Electrical power is voltage times current. For AC loads, multiply by the power factor to get real power in watts.
What the terms mean
| Symbol | Meaning |
|---|---|
| P | Real power, in watts |
| V | Voltage, in volts |
| I | Current, in amperes |
| PF | Power factor (0 to 1) |
Worked example
A driver at 120 V drawing 0.5 A with a 0.9 power factor uses 120 × 0.5 × 0.9 = 54 W.
See the Power Factor Calculator and Energy Consumption Formula.
The electrical power formula
Electrical power is voltage times current: P = V × I (watts = volts × amps). It tells you how much energy a device draws per second and is the starting point for sizing circuits, drivers, and wiring.
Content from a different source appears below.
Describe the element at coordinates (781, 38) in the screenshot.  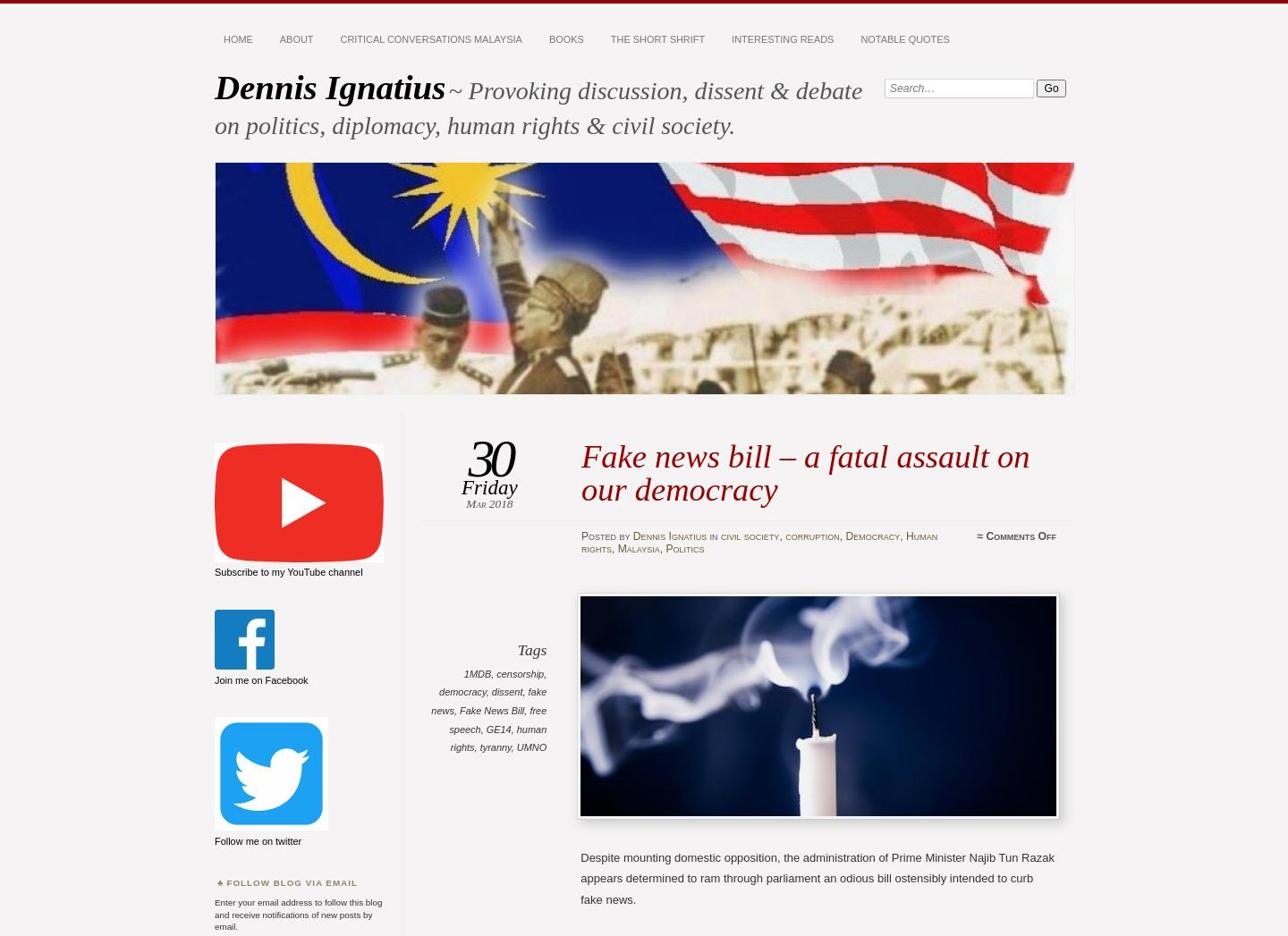
I see `'Interesting Reads'` at that location.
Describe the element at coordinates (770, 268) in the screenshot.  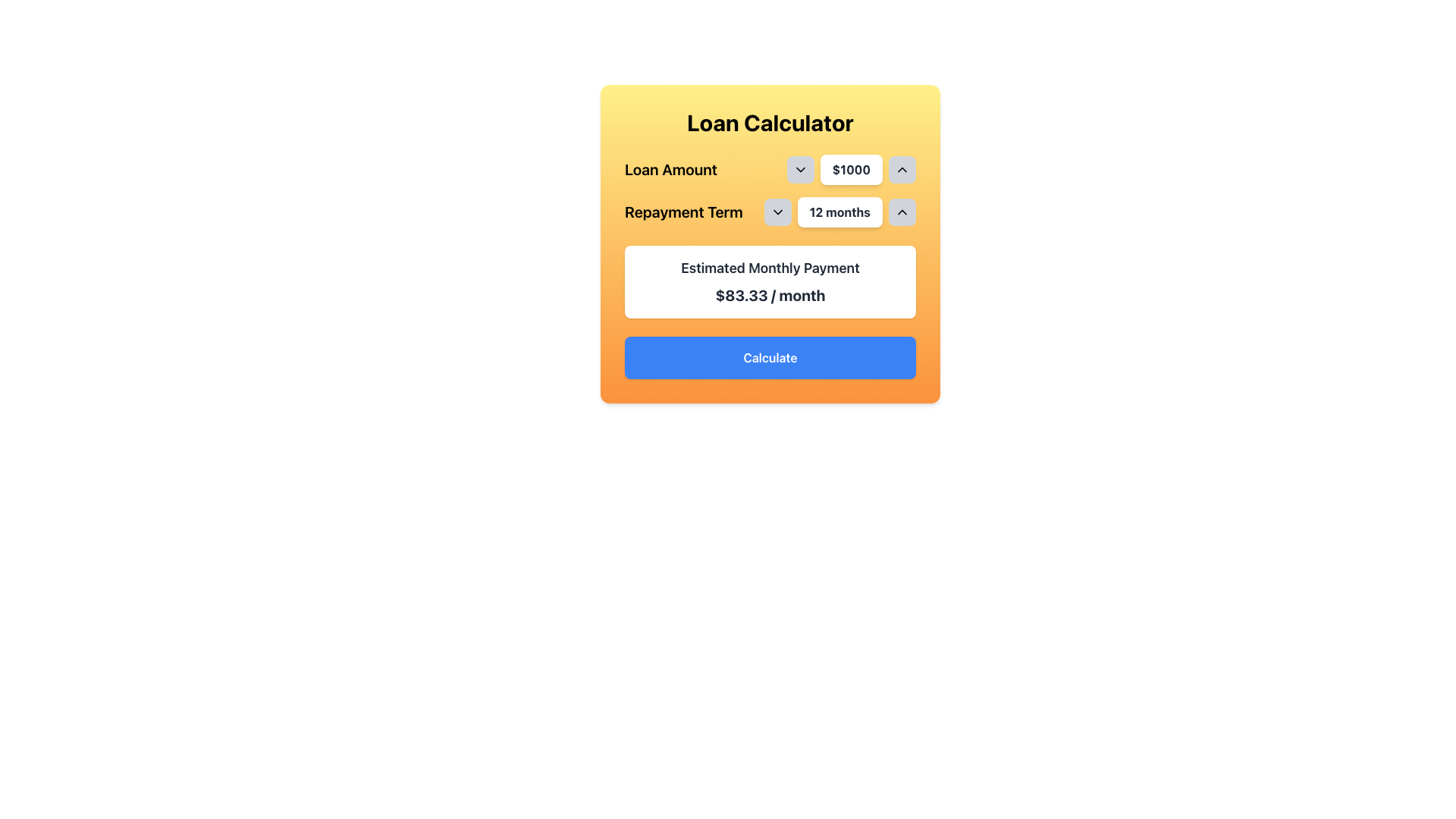
I see `the descriptive Text Label that indicates the estimated monthly payment, positioned directly above the text '$83.33 / month'` at that location.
Rearranged, it also gives current (I = P ÷ V) or voltage (V = P ÷ I) when you know the other two. For example, a 60W lamp on a 120V circuit draws 60 ÷ 120 = 0.5 amps.
For lighting, this is how you check a circuit isn’t overloaded: add the wattage of all fixtures, divide by the circuit voltage to get amps, and keep it safely below the breaker rating (a common rule is no more than 80% of the rating continuously). For DC and LED systems, the same P = V × I applies at the driver’s output.